Los Angeles tops the nation when it comes to chronic homelessness. This has been the case for a number of years.
According to the U.S. Department of Housing and Urban Development, one-third of the homes people in the United States live in California. A considerable percentage of that population is located in Los Angeles.
Another reality associated with homelessness in Los Angeles is that this segment of the community is now seen across the county. Homeless people are no longer found in limited sections of the city. Rather, homeless individuals and homeless encampments are seen everywhere from the more hardscrabble sections of the city and county to many of the more affluent neighborhoods.
With the continual increase in homelessness in Los Angeles, many people have questions about the situation. One question some people do have is what is it like being homeless in Los Angeles.
Sheltered Homeless Individuals
About one-third of the homeless people in Los Angeles are able to take advantage of homeless shelters or some other type of temporary or transitional housing. These people do have an advantage over people who literally spend all of their time “on the street.”
Sheltered homeless people usually are able to obtain at least one relatively nutritious meal each day. (The type of food available to them depends on what shelter they have accessed.)
Some shelters, like the Union Rescue Mission in Downtown Los Angeles, offer their guests a broader set of services. The URM provides not only a place to sleep and other types of emergency services (food assistance and clothing, for example) but also programming designed to provide long-term solutions for a homeless person.
Unsheltered Homeless Individuals
Life is coarser for a homeless person who is unsheltered. About two-thirds of the homeless’s population in Los Angeles is in this classification. They have no access to a place designed to be a residence. Instead, they find themselves living along sidewalks, in parks, or in dilapidated buildings.
A considerable number of unsheltered homeless people end up in what are called homeless encampments. A homeless encampment can spring up in the same places where individual homeless people gravitate to spend the night (and “live”).
A homeless encampment is defined as a situation when more than one homeless person comes together to stake out a place for living and sleeping. A homeless encampment may have a few people. On the other hand, a homeless encampment may have a hundred or more people. These encampments can include families, including families with young children.
Jobs and Being Homeless in Los Angeles
When it comes to understanding what it’s like being homeless in Los Angeles, it is important to understand that a percentage of the homeless population in the city and county are employed. Thus, a component of being homeless is facilitating what is necessary to go to work.

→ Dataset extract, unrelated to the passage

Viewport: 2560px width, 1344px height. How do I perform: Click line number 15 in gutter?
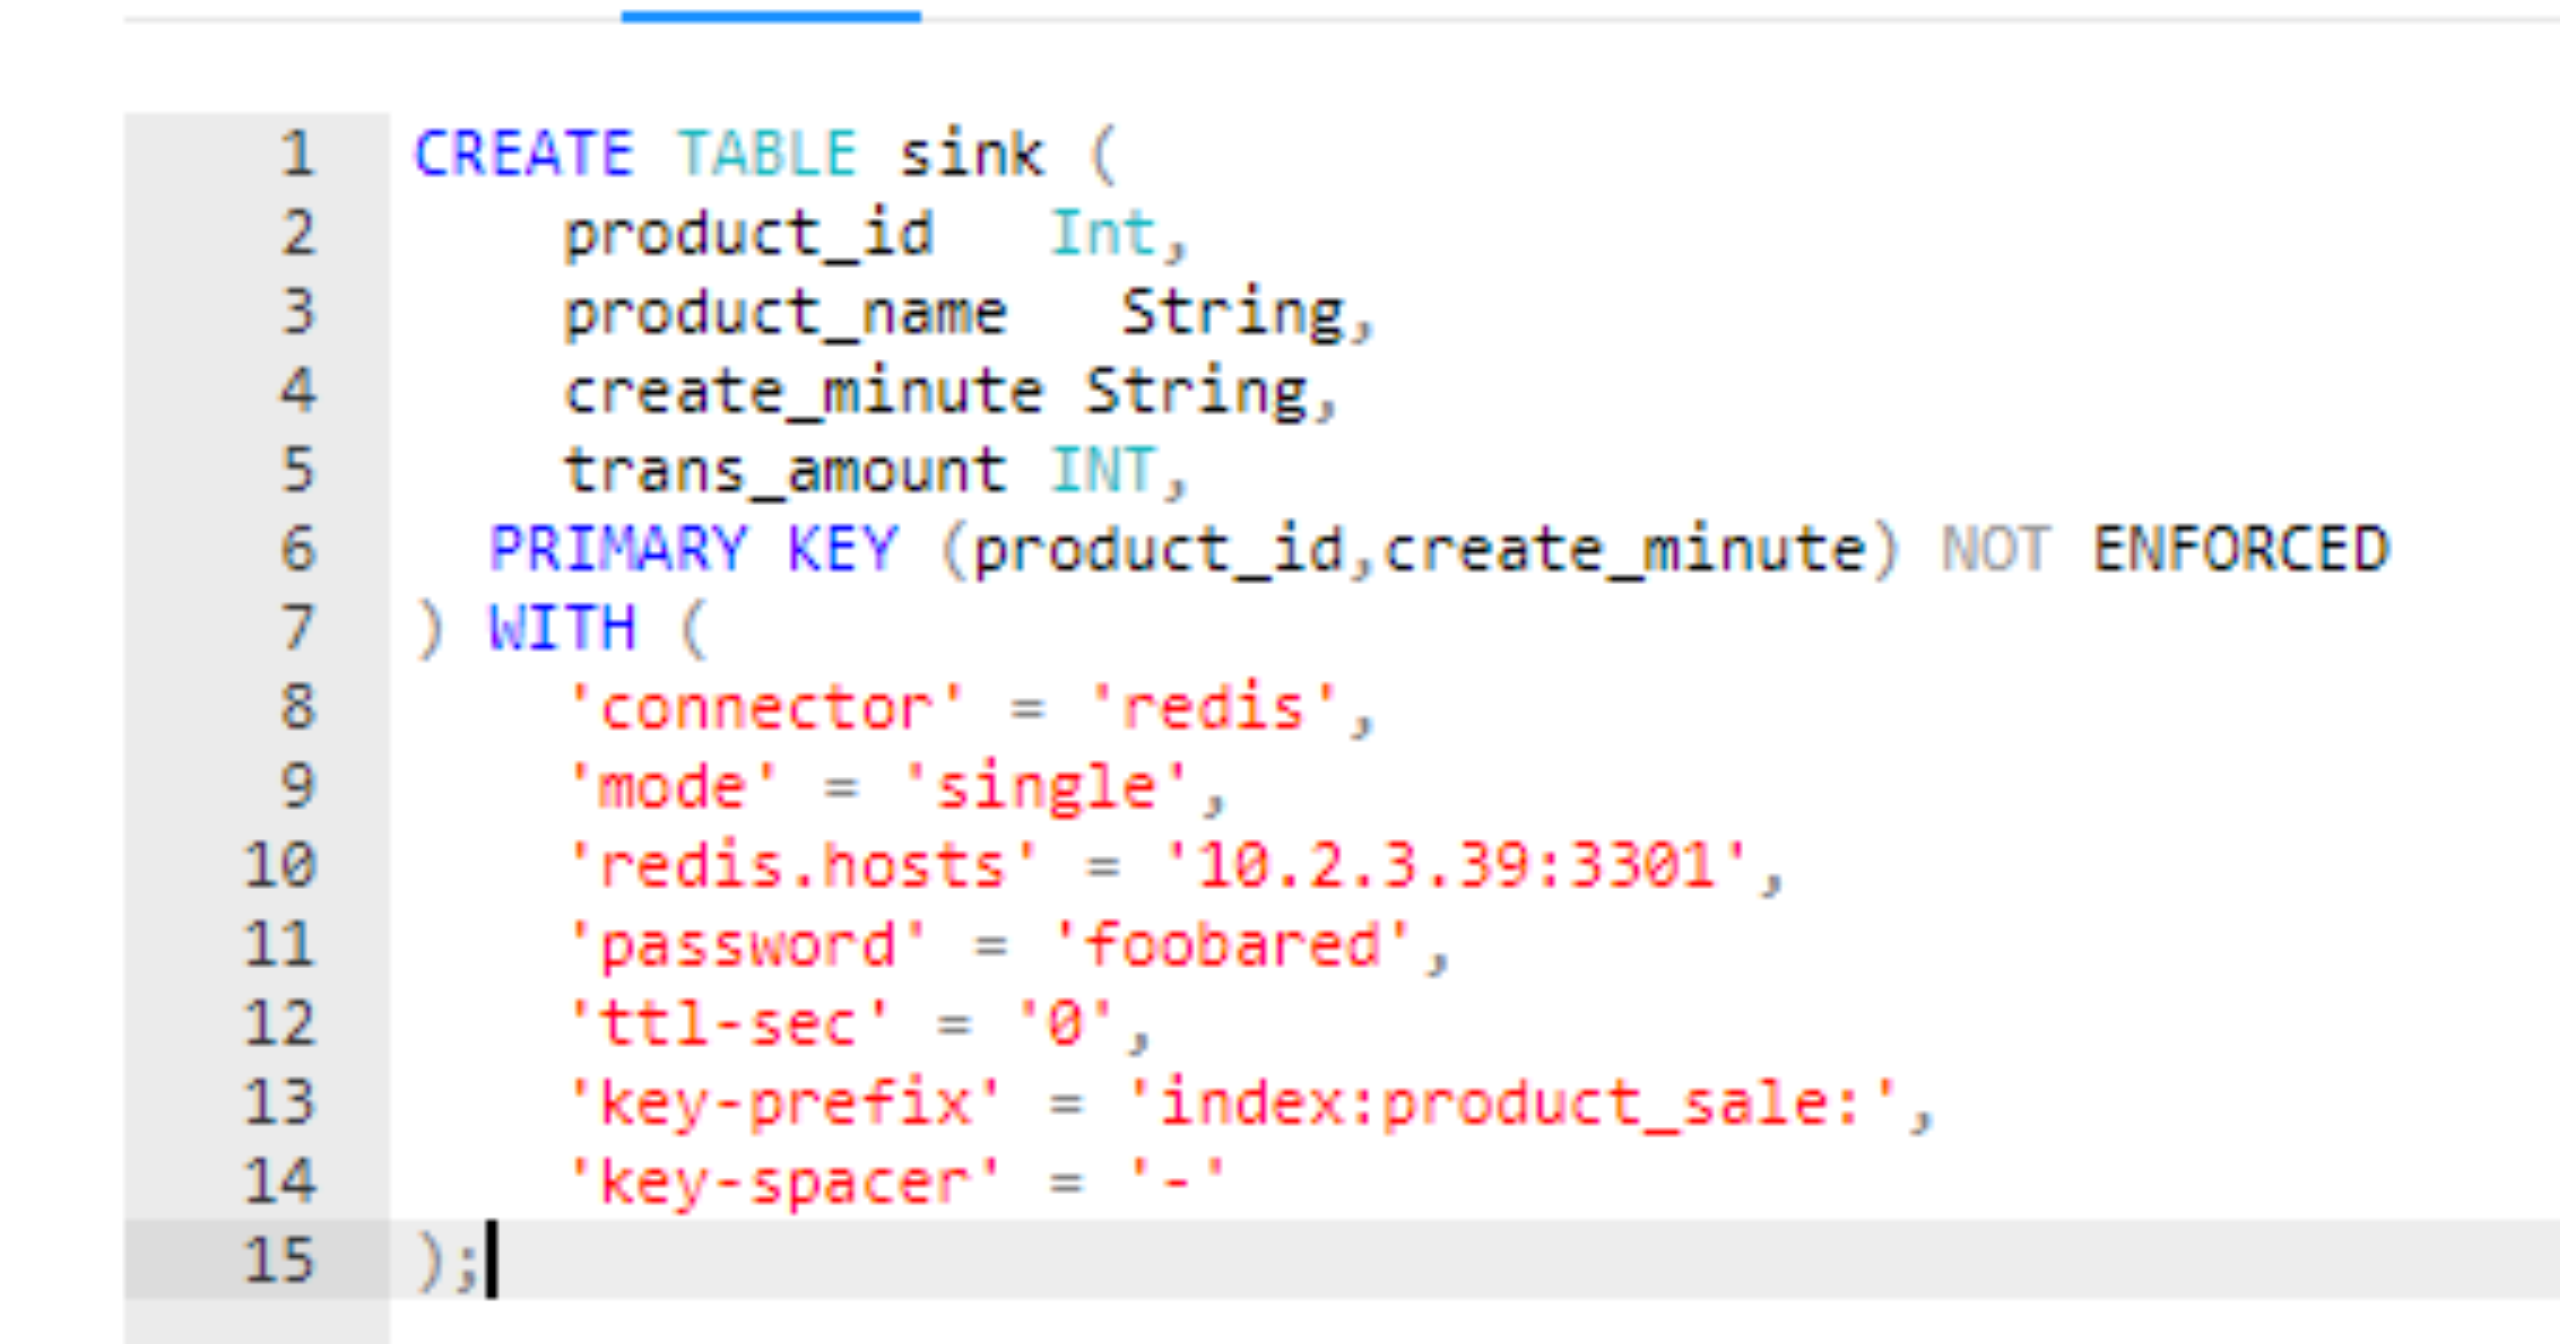point(280,1260)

The number of homeless working poor in Los Angeles continues to increase each year. A prime reason the number of homeless working poor continues to increase in LA is because of the ever-increasing cost to rent. The lack of affordable housing in the city and county has become a major issue in recent years.
A Story of One Family
Although this is not something that happens all of the time, dying as a result of being homeless does occur in Los Angeles. One way of coming to understand what it is like being homeless is to understand the desperate situation many people living on the streets are in. This includes families, including families with very young children.
Not long ago, a family of four sheltered for the night in their van. They shut the windows and turned on the engine to permit the heater to run.
The family consisted of a mother and father, a girl who was a toddler, and a 9-month old baby boy. Together in the car, with the heat running, the entire family fell asleep. Sadly, none of them were to ever wake up.
As of this writing, the coroner’s report is not back providing final information about the exact cause of death. The coroner did confirm that the family did die of affixation. The only real outstanding question is whether these parents and two very young children died from carbon dioxide or carbon monoxide poisoning.